Grupy dyskusyjne   »   Ubranie, kask - chopper

Ubranie, kask - chopper



1 Data: Wrzesien 09 2009 11:04:46
Temat: Ubranie, kask - chopper
Autor: anonim 

Motocykl: Virago 535
Styl jazdy: spokojnie, 60-90 km/h
Przeznaczenie: dojazdy do pracy, weekendowy wypady

Poniżej kilka pytań:
1. Ubranie, ubranie ma być wygodne - to podstawa. Pytanie jaki typ. Chciałbym dojeżdżać do pracy motocyklem, jak to wygląda w praktyce, za każdym razem przebieracie się w pracy (praca biurowa)? W sumie nie wiem czy pod te ubrania można jeszcze coś założyć, żeby szybko zdjąć po przyjściu do pracy?

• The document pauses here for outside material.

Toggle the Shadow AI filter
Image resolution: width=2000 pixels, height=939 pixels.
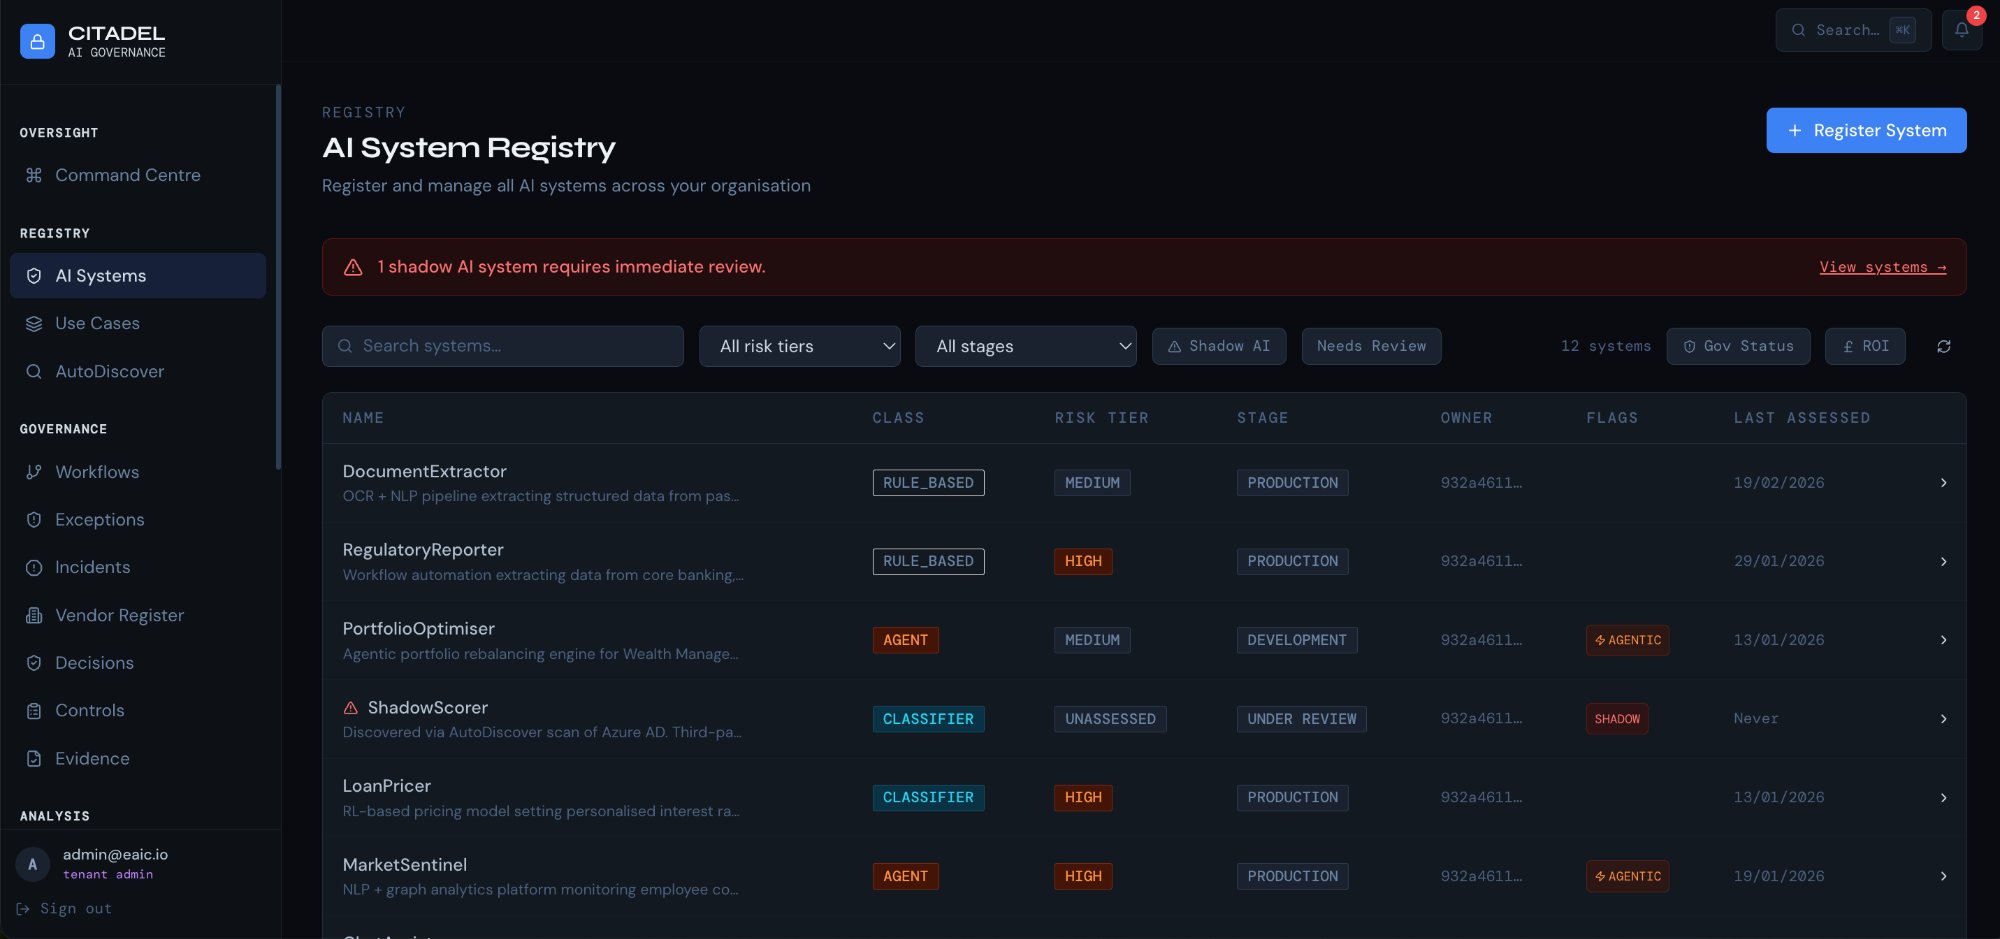(1219, 346)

2. Kask, kask ma być przede wszystkim bezpieczny - to priorytet. Dlatego "Orzeszki" i otwarte odpadają. Najlepiej integral, tylko czy to pasuje do choppera? Może jakieś propozycje, linki?

3. Na motocykl i ubranie (dwie osoby) nie chciałbym przeznaczyć więcej niż 10 tys, pytanie jak rozdzielić tą kwotę (czy to jednak nie za mało)?

Krzysiek



2 Data: Wrzesien 09 2009 11:22:35
Temat: Re: Ubranie, kask - chopper
Autor: Marcin Gardeła 

anonim wrote:

Motocykl: Virago 535
Styl jazdy: spokojnie, 60-90 km/h
Przeznaczenie: dojazdy do pracy, weekendowy wypady

Poniżej kilka pytań:
1. Ubranie, ubranie ma być wygodne - to podstawa. Pytanie jaki typ.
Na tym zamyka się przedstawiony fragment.